Condition 11 of the Policy relevantly provided:
"The insured shall take all reasonable precautions to prevent loss, destruction or damage to the property insured by this policy."
JSM brought the matter before the Victorian Civil and Administrative Tribunal (the Tribunal).
The Tribunal found that the hardstand was damaged through the weight of the container forklift which continued to be operated upon the hardstand over a period of approximately 8 months while Gaffney's was in occupation of the property. It was accepted that the hardstand was built to withstand 10 tonne axle loads, however the container forklift could potentially weigh in the order of 100 tonnes under load.
JSM's contention that there were ongoing repeated requests to Gaffney's not to use the container forklift on site was not accepted, but there was an initial warning by JSM's agent with a follow-up by Mr Marro (JSM's representative) and then further follow-up by JSM's business associate (but, only after damage was present and obvious). JSM was clearly attempting to negotiate with Gaffney's to reinforce the hardstand as part of a business opportunity.

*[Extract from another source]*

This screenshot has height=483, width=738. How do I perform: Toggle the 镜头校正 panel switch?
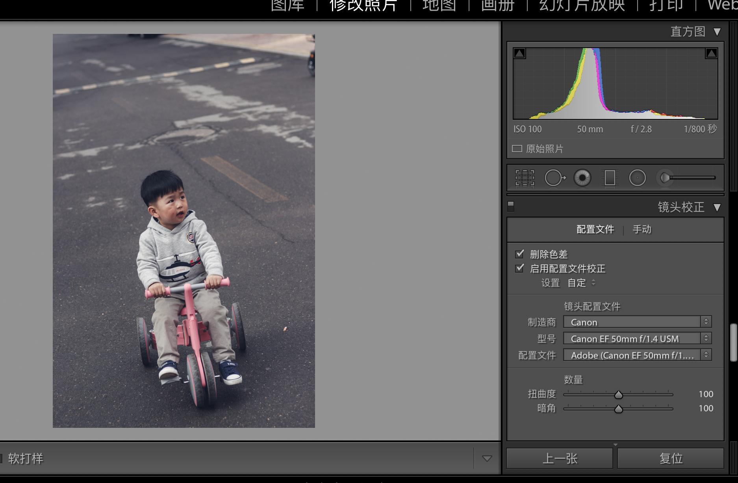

The Tribunal construed the 2 terms "wear" and "tear" separately. "Wear" was distinguished from "tear" on the basis that "wear" related to use of a thing, whereas "tear" related to the impact of natural forces on something2. The Tribunal found that this matter only involved "wear". The Tribunal found that the operation of the forklift on the hardstand or the use of the hardstand by the forklift caused "wear" and thus the damage to the hardstand was excluded.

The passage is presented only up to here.